■ Entries from a dataset ■
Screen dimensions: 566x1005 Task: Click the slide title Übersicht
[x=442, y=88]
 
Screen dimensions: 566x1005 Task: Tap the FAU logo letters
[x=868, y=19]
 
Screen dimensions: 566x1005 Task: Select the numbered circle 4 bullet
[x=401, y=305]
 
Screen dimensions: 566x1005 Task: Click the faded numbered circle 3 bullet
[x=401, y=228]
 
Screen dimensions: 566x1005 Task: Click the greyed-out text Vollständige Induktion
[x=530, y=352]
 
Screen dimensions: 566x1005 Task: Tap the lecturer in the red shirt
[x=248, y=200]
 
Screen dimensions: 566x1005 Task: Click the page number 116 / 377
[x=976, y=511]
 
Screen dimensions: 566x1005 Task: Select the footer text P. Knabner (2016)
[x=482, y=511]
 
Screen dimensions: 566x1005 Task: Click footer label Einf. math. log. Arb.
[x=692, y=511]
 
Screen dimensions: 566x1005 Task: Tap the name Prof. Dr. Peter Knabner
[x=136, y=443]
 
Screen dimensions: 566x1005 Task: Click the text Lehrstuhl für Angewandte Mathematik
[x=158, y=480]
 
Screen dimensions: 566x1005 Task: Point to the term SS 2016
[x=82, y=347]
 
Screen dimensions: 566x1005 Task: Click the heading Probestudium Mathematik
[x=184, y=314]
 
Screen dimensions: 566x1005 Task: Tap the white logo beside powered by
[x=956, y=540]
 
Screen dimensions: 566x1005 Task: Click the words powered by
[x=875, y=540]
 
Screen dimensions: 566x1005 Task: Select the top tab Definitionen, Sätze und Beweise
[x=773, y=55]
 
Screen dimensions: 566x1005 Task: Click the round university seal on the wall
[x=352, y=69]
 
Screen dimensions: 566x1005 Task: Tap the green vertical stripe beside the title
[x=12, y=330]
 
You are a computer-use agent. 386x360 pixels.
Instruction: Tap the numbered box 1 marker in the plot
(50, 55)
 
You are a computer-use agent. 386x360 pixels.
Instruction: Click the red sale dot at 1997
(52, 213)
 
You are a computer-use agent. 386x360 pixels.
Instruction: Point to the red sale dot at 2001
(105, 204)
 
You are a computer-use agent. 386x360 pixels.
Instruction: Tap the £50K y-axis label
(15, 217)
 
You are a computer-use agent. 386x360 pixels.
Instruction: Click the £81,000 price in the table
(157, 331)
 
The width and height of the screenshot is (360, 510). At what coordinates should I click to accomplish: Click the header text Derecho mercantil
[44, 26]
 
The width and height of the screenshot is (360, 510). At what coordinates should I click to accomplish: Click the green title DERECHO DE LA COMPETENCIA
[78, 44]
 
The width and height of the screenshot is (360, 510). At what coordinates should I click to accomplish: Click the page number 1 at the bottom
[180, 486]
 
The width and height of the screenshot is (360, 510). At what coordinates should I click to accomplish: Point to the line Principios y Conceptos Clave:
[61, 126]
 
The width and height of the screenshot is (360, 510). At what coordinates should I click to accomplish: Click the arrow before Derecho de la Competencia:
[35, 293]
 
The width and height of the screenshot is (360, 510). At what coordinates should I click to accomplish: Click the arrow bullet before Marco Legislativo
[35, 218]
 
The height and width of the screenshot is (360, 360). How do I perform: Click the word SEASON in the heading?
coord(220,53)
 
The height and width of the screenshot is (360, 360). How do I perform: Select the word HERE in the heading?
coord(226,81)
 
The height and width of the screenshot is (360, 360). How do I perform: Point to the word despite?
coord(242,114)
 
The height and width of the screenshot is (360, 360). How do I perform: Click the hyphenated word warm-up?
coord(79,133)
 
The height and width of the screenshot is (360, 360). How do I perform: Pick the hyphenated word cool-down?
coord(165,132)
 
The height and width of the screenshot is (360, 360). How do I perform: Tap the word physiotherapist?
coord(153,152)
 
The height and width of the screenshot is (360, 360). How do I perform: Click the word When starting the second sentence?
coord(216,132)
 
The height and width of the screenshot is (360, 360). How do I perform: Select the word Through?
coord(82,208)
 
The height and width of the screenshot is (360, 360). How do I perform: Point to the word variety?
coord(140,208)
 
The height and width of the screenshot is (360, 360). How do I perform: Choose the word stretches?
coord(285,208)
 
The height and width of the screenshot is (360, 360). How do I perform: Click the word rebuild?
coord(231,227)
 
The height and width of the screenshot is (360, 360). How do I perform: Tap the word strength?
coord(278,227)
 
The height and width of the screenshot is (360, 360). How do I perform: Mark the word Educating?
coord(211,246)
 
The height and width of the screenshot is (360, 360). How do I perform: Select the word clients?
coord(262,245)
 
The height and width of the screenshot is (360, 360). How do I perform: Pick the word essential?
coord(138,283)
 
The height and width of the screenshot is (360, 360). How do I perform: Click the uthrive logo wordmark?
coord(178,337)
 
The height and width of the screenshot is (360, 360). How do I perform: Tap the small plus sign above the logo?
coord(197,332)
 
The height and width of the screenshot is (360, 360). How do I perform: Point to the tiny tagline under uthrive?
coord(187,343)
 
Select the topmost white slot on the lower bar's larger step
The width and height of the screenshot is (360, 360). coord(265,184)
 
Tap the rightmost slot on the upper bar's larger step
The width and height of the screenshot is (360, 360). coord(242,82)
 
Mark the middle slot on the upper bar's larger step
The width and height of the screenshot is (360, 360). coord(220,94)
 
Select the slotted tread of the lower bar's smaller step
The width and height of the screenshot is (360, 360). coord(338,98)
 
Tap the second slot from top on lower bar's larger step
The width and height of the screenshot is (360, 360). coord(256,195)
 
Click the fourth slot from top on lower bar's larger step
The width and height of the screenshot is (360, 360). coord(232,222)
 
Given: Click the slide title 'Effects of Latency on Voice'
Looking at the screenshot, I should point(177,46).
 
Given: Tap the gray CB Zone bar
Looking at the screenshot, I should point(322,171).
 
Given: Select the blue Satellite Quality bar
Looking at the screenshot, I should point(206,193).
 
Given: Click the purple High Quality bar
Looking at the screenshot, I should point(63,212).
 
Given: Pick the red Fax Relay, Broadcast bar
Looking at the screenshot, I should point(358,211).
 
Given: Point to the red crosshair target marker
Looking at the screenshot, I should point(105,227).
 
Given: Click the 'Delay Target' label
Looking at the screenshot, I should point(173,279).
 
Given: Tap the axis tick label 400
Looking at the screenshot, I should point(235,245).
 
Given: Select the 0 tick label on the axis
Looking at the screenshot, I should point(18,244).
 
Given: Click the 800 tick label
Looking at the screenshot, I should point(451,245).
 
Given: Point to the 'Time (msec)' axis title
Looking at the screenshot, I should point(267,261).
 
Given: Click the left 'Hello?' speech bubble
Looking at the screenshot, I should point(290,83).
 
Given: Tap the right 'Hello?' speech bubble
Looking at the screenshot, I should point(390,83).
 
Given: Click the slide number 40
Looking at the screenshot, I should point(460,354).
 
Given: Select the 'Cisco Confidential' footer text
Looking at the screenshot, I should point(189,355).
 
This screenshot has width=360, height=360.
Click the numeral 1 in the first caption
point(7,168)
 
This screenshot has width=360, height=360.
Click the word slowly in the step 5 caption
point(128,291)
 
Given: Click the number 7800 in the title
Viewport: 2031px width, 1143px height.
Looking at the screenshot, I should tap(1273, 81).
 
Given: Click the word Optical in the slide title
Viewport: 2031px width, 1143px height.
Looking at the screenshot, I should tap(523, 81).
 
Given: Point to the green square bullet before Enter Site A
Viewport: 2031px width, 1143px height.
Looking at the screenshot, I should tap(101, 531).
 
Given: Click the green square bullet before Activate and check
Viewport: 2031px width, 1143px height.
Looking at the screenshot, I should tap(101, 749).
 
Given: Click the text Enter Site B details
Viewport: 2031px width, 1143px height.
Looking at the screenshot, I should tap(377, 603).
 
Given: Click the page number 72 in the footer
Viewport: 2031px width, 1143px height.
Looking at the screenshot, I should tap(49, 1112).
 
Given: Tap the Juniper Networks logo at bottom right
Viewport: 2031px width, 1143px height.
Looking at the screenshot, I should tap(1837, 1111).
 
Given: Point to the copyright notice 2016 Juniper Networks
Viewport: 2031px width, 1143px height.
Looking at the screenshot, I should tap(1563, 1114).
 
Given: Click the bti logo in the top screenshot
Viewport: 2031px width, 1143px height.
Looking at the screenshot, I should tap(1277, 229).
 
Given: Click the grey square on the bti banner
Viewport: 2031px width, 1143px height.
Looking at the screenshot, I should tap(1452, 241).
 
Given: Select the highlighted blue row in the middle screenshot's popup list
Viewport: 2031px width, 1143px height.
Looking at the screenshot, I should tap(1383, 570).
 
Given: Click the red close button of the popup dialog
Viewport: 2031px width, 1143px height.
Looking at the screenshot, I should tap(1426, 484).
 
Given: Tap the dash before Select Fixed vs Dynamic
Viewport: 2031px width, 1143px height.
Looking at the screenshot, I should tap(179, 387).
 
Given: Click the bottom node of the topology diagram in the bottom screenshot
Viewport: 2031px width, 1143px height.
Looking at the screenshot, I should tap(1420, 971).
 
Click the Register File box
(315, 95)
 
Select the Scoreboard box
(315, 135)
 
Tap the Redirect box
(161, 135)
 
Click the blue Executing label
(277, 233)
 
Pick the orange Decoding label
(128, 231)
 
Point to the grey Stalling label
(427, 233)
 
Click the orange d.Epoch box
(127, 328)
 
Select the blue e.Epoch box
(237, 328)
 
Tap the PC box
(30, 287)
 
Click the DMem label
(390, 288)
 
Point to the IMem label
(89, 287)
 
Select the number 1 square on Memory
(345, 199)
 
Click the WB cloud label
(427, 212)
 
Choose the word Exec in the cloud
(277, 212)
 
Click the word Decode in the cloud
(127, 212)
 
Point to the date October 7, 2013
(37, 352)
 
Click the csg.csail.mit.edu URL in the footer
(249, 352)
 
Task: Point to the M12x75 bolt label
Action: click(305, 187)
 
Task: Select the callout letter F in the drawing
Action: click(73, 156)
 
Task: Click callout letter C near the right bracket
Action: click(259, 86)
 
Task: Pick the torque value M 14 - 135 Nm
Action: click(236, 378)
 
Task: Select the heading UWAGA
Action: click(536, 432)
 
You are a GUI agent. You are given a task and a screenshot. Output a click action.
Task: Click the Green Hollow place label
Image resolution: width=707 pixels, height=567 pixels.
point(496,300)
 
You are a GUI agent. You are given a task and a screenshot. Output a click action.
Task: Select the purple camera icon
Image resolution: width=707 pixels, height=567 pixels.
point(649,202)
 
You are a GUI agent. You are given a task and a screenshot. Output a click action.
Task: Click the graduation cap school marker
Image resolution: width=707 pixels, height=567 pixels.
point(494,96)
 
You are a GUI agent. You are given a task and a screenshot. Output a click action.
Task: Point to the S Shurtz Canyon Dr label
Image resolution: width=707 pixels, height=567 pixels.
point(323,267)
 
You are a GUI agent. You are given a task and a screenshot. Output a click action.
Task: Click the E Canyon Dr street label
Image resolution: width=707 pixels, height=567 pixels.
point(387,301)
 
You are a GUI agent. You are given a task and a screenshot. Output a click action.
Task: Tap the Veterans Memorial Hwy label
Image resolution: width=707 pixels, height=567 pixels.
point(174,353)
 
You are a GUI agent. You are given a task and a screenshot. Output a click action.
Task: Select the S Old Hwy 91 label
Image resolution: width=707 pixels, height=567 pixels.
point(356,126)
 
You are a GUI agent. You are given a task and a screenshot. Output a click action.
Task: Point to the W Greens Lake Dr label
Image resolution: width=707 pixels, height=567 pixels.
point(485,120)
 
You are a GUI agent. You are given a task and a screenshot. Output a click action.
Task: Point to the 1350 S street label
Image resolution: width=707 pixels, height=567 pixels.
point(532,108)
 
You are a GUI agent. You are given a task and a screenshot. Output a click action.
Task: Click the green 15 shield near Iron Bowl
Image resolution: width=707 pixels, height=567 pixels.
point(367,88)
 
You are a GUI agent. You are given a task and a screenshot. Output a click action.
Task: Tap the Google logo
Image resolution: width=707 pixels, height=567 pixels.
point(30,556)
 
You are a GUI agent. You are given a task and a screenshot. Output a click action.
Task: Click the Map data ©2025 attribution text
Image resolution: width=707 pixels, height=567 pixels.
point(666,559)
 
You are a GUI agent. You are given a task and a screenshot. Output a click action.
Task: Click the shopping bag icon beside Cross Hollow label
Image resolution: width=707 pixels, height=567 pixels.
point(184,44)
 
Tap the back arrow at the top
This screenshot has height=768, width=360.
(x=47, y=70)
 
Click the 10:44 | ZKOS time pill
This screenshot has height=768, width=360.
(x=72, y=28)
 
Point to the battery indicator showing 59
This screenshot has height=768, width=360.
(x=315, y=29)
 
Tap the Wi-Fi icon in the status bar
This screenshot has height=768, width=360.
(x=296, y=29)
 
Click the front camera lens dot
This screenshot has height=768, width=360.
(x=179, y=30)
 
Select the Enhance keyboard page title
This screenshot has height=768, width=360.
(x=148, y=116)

■ What the task asks ■
Set down, with no changes, the lines of the entries from the first one through the line containing "[x=184, y=314]", including both of those lines.

■ Written response ■
Screen dimensions: 566x1005 Task: Click the slide title Übersicht
[x=442, y=88]
 
Screen dimensions: 566x1005 Task: Tap the FAU logo letters
[x=868, y=19]
 
Screen dimensions: 566x1005 Task: Select the numbered circle 4 bullet
[x=401, y=305]
 
Screen dimensions: 566x1005 Task: Click the faded numbered circle 3 bullet
[x=401, y=228]
 
Screen dimensions: 566x1005 Task: Click the greyed-out text Vollständige Induktion
[x=530, y=352]
 
Screen dimensions: 566x1005 Task: Tap the lecturer in the red shirt
[x=248, y=200]
 
Screen dimensions: 566x1005 Task: Click the page number 116 / 377
[x=976, y=511]
 
Screen dimensions: 566x1005 Task: Select the footer text P. Knabner (2016)
[x=482, y=511]
 
Screen dimensions: 566x1005 Task: Click footer label Einf. math. log. Arb.
[x=692, y=511]
 
Screen dimensions: 566x1005 Task: Tap the name Prof. Dr. Peter Knabner
[x=136, y=443]
 
Screen dimensions: 566x1005 Task: Click the text Lehrstuhl für Angewandte Mathematik
[x=158, y=480]
 
Screen dimensions: 566x1005 Task: Point to the term SS 2016
[x=82, y=347]
 
Screen dimensions: 566x1005 Task: Click the heading Probestudium Mathematik
[x=184, y=314]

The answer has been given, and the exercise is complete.